# DOCUMENT TEXT start

# Fallout 4 is coming



## migles (Jun 2, 2015)

omg, i now want T'hug someone beacause this good news.


----------



## CathyRina (Jun 2, 2015)

I wonder why they didn't wait with this till E3. Especially since everybody and their dog suspected it to debut at E3.


----------



## Pedeadstrian (Jun 2, 2015)

XrosBlader821 said:


> I wonder why they didn't wait with this till E3. Especially since everybody and their dog suspected it to debut at E3.


Probably because we have had enough annoying countdowns. The fake Fallout 4 one, the current Zero Escape 3 one (that's been going for months)... give us real info, already!


----------



## migles (Jun 2, 2015)

XrosBlader821 said:


> I wonder why they didn't wait with this till E3. Especially since everybody and their dog suspected it to debut at E3.


maybe so it grants more attention and bring more people to e3? because before we could only guess about it, right? (didnt know if fallout 4 was confirmed or just rumours)


----------



## shakirmoledina (Jun 2, 2015)

hopefully it doesnt become a crashout like fallout 3. Until today I couldn't play the game. On W7 it used to crash often, on W8 it doesnt even start.


----------



## MajinCubyan (Jun 2, 2015)

Very Fallout. Much hype. Wow.


----------



## CathyRina (Jun 2, 2015)

migles said:


> maybe so it grants more attention and bring more people to e3? because before we could only guess about it, right? (didnt know if fallout 4 was confirmed or just rumours)


Well it's been years since Fallout 3 came out and ever since Bethesda got a own E3 press conference you had to count 1 + 1 and realize something big was coming. It was pretty obvious we would see Fallout 4.


----------



## AlanJohn (Jun 2, 2015)

Probably Fallout Online by the same guys who did TESO. Screecap this.


----------



## Delta517 (Jun 2, 2015)

AlanJohn said:


> Probably Fallout Online by the same guys who did TESO. Screecap this.


Don't toy with my feelings! D: I want Fallout 4, not some lame online MMO.


----------



## Tom Bombadildo (Jun 2, 2015)

Definitely can't wait for this, I've been on a Fallout kick recently for some reason.


----------



## Qtis (Jun 2, 2015)

shakirmoledina said:


> hopefully it doesnt become a crashout like fallout 3. Until today I couldn't play the game. On W7 it used to crash often, on W8 it doesnt even start.


I played the GOTY without a single crash from start to finish on a MacBook Pro via bootcamp, which is probably the most gimped setting for a gaming laptop. I guess your miles vary depending on your settings?


----------



## Another World (Jun 2, 2015)

Bethesda Bugworks. I can't wait to see how this one turns out.

# DOCUMENT TEXT end

SET TASKS
a - Please rewrite the passage of the Fallout 4 thread from "## shakirmoledina (Jun" up to and including "Much hype. Wow.", replacing "W7" with "Windows 7".
b - Translate this sentence from the Fallout 4 thread into Spanish: "Probably because we have had enough annoying countdowns."
c - In the Fallout 4 thread, why does the post containing "It was pretty obvious we would see Fallout 4" consider that outcome obvious? Answer in one to three sentences.

# RECORD SET start

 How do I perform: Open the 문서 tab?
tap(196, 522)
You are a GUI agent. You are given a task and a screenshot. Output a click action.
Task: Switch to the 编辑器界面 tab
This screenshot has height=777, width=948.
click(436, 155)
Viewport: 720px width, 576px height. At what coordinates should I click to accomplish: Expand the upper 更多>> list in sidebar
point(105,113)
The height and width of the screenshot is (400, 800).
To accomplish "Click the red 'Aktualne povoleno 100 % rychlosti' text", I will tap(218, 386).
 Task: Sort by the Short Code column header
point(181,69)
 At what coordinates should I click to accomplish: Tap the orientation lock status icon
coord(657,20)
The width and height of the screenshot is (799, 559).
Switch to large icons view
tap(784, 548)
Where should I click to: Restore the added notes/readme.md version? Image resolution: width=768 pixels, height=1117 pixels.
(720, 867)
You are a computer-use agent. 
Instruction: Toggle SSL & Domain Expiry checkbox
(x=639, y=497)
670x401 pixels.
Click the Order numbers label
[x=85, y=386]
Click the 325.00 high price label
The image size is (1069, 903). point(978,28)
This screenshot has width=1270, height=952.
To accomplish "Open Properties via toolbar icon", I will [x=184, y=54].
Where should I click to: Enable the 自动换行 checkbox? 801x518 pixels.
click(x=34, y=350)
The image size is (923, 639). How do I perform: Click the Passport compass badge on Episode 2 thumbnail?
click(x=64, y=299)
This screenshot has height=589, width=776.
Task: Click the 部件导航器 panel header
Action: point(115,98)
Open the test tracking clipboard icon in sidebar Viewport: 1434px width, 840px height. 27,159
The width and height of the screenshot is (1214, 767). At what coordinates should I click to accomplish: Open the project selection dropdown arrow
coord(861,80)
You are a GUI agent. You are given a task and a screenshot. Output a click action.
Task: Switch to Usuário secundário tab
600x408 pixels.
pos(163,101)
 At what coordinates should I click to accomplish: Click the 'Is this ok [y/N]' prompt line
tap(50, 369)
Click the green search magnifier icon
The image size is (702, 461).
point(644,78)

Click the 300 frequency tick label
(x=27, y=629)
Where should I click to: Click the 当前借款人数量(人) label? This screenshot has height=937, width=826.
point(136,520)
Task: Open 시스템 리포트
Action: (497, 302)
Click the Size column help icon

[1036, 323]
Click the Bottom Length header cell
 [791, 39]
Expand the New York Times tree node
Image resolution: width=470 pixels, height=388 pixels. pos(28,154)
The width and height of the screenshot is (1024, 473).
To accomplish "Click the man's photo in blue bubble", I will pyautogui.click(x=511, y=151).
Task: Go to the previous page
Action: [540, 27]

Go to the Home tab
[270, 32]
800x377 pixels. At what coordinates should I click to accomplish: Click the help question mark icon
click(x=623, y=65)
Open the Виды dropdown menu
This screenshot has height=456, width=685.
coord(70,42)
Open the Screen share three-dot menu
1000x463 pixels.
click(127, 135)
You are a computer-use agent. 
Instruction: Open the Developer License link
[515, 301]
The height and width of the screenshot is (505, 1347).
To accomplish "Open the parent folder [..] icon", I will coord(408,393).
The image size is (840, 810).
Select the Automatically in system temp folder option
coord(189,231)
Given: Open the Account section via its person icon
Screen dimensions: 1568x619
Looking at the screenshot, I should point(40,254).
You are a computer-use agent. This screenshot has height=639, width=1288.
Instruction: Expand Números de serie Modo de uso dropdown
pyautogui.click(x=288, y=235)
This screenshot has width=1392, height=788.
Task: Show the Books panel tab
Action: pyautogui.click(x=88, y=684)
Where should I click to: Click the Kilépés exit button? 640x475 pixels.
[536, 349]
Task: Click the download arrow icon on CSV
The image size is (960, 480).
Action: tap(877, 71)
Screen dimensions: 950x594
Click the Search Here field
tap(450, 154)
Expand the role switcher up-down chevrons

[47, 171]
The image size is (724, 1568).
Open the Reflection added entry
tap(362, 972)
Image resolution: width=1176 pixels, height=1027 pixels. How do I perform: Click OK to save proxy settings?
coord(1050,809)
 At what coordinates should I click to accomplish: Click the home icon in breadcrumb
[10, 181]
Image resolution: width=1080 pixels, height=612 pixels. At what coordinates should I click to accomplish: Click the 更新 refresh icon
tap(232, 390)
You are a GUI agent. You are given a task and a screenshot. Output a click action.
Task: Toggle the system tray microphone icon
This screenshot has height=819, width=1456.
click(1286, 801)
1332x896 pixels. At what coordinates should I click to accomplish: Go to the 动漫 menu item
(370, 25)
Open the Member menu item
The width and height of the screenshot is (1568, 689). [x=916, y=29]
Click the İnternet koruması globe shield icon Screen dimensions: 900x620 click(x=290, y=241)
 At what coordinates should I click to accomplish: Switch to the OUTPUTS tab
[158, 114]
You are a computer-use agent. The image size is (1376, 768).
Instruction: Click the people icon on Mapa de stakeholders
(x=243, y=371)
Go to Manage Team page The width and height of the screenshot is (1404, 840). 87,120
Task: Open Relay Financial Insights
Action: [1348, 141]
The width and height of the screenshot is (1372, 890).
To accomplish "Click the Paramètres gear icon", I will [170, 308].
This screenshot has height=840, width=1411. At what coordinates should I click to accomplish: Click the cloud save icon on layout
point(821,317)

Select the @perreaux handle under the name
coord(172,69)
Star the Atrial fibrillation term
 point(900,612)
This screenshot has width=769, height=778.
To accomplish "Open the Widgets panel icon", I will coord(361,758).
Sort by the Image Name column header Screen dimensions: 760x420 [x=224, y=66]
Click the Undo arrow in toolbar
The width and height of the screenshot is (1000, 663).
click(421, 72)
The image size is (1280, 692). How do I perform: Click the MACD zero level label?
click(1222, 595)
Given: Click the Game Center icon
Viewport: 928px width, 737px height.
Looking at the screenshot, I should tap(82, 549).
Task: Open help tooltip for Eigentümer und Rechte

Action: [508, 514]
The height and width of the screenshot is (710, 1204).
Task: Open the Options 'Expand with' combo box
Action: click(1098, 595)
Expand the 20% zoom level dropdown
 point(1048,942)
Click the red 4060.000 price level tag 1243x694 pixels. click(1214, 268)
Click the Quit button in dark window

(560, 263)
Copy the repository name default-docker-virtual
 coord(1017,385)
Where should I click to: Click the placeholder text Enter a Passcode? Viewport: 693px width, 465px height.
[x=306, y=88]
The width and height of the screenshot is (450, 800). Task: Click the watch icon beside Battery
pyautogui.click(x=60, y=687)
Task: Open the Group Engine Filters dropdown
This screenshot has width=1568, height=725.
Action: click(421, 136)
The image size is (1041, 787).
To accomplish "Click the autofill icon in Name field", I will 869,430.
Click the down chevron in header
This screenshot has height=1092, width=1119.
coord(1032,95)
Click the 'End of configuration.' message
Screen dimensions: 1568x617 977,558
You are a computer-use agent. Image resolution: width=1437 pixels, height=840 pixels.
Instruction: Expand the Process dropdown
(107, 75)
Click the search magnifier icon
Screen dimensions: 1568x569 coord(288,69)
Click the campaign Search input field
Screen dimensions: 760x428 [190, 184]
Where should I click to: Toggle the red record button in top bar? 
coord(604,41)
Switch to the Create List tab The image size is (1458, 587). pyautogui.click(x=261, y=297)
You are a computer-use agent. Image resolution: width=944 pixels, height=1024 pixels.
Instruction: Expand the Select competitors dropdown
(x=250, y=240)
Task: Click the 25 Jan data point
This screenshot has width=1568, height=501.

# RECORD SET end

ANSWERS IN ORDER
a -
## shakirmoledina (Jun 2, 2015)

hopefully it doesnt become a crashout like fallout 3. Until today I couldn't play the game. On Windows 7 it used to crash often, on W8 it doesnt even start.


----------



## MajinCubyan (Jun 2, 2015)

Very Fallout. Much hype. Wow.

b - Probablemente porque ya hemos tenido suficientes cuentas regresivas molestas.

c - Years had passed since Fallout 3 came out, and Bethesda had gotten its own E3 press conference. Putting those two facts together made it clear that something big was coming.